Romans 8:31-39 brings us to the climax of the book thus far. After having explained the gospel clearly and thoroughly over the first 8 chapters, Paul pauses and asks, “What do you think about that!”

What then shall we say to these things? If God is for us, who can be against us? He who did not spare his own Son but gave him up for us all, how will he not also with him graciously give us all things? Who shall bring any charge against God's elect? It is God who justifies. Who is to condemn? Christ Jesus is the one who died--more than that, who was raised--who is at the right hand of God, who indeed is interceding for us.

God is on our side. Here is the bottom-line truth about God and us. He’s on our side. He’s fighting for us. Sometimes we preachers mess it up and we sound like or insinuate that God doesn’t like you all that much unless you act in a certain way. Or maybe you think that God only loves you because he has to – he is after all God – but he doesn’t really like you and doesn’t really care if you experience all of the blessings he has for you. But the gospel reveals this simple truth – God is for you, He’s on your side, and if He’s on your side, you win. Who indeed can stand against you? He’s for us so much that he traded his own son for us to be on his team, and now has treated us like one of his own, allowing us to experience all of his blessings as we receive them from his hand. If God is for us, there is nothing that man or devil can do to condemn us. The only one who has the right to bring a charge against us is God, for it is his law that we broke, and he’s the one who gave us the passing mark by justifying us. The one who could have condemned us by leaving us to die in our sins, actually died in our place to pay for them, and then was raised and is still praying for us. If God is for me, and he has indeed demonstrated that he is – who else do I fear? Can anything or anyone get between me and God’s good graces? Good question! Paul asks it and answers it in verses 35-39:

Who shall separate us from the love of Christ? Shall tribulation, or distress, or persecution, or famine, or nakedness, or danger, or sword? As it is written,

"For your sake we are being killed all the day long;
we are regarded as sheep to be slaughtered."

No, in all these things we are more than conquerors through him who loved us. For I am sure that neither death nor life, nor angels nor rulers, nor things present nor things to come, nor powers, nor height nor depth, nor anything else in all creation, will be able to separate us from the love of God in Christ Jesus our Lord.

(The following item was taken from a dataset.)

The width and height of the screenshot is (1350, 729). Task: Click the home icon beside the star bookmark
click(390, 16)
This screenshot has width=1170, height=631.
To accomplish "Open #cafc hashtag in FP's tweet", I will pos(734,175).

Nothing can come between the believer and God’s love. His love is set on you like a seal over his heart. And through that love comes ultimate victory. We are called more than conquerors, because we haven’t merely demonstrated mastery over the physical, but have overcome all spiritual obstacles in Christ. What can you do to me, o man? Death, where is your sting? Satan, throw your darts for they are extinguished with the shield of faith. You may harm me, but you’ll never break me for God is for me!

The 5th Century martyr John Chrystostom declared when he was threatened with banishment by the Roman Emperor because of his faith:

"Thou canst not banish me, for this world is my Father’s house." "But I will slay thee," said the Emperor. "Nay, thou canst not," said the noble champion of the faith, "for my life is hid with Christ in God." To this the Emperor replied, "I will take away thy treasures." "Nay thou canst not, for my treasure is in heaven and my heart is there." Finally the Emperor said, "But I will drive thee away from man and thou shalt have no friend left." "Nay thou canst not, for I have a friend in heaven from whom thou canst not separate me! I defy thee; for there is nothing that thou canst do to hurt me!"

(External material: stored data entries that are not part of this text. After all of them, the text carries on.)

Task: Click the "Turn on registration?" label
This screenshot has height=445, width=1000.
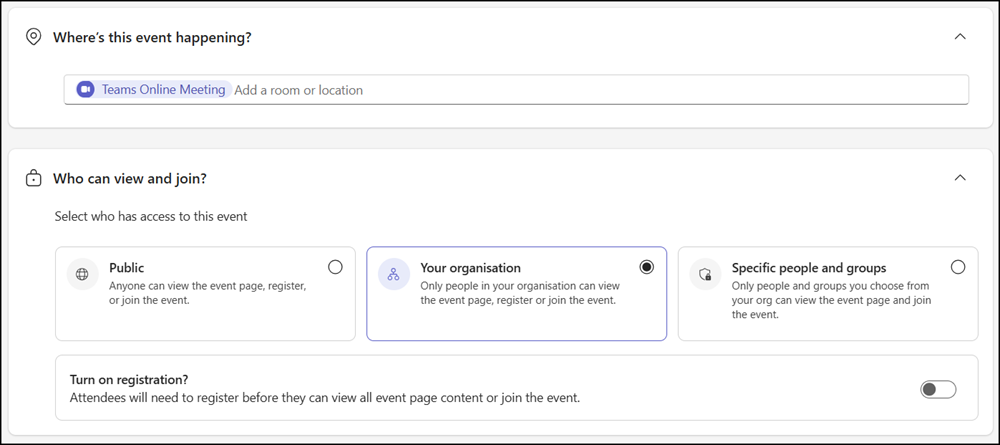Action: (x=129, y=380)
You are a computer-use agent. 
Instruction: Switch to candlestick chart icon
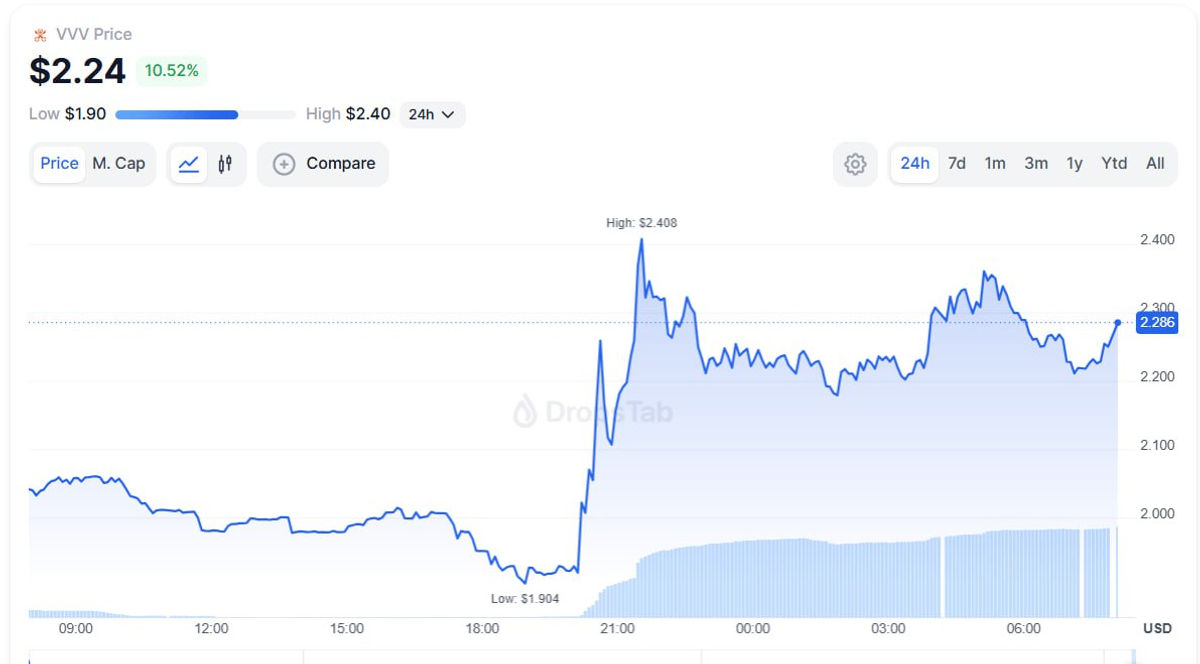225,164
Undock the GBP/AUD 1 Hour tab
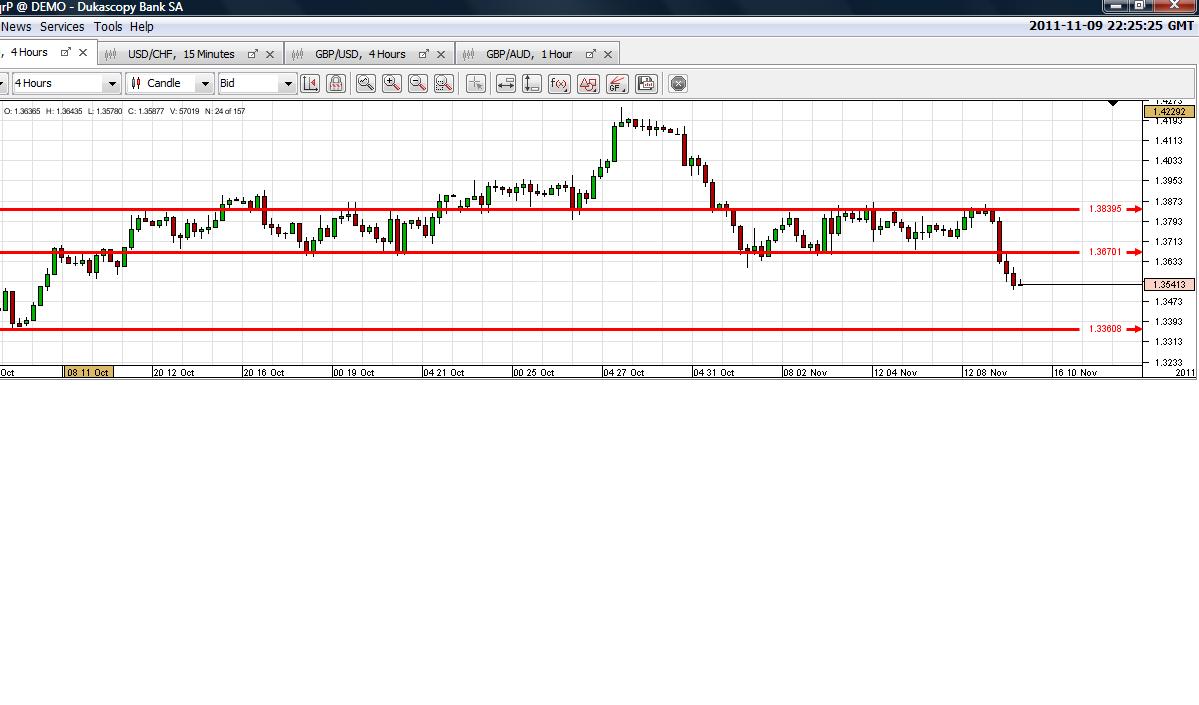 (590, 54)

Our faith rests not on our performance or pedigree, not on our circumstance or cunning, not in our benefits and blessings or trials and tribulations, but in God alone and in his promise that HE IS FOR US. Do you believe that God is for you? Take out your card that you wrote on a cross out what you’ve written on it and after you cross it out, turn it over and simply write, “God is For Me.”

Devil: Lies! God is not really for you! He’s just flirting with you because you because you look good to him now. As long as you do everything he tells you to, he loves you, but he’s ready to cast you away the minute things go sour. You fools believe Him? Just look what happened to the last group of people to whom he made promises. He made the Jews all sorts of promises and where are they now? As soon as they did something he didn’t like he sold them, rejected them and turned them away. He’ll do the same to you!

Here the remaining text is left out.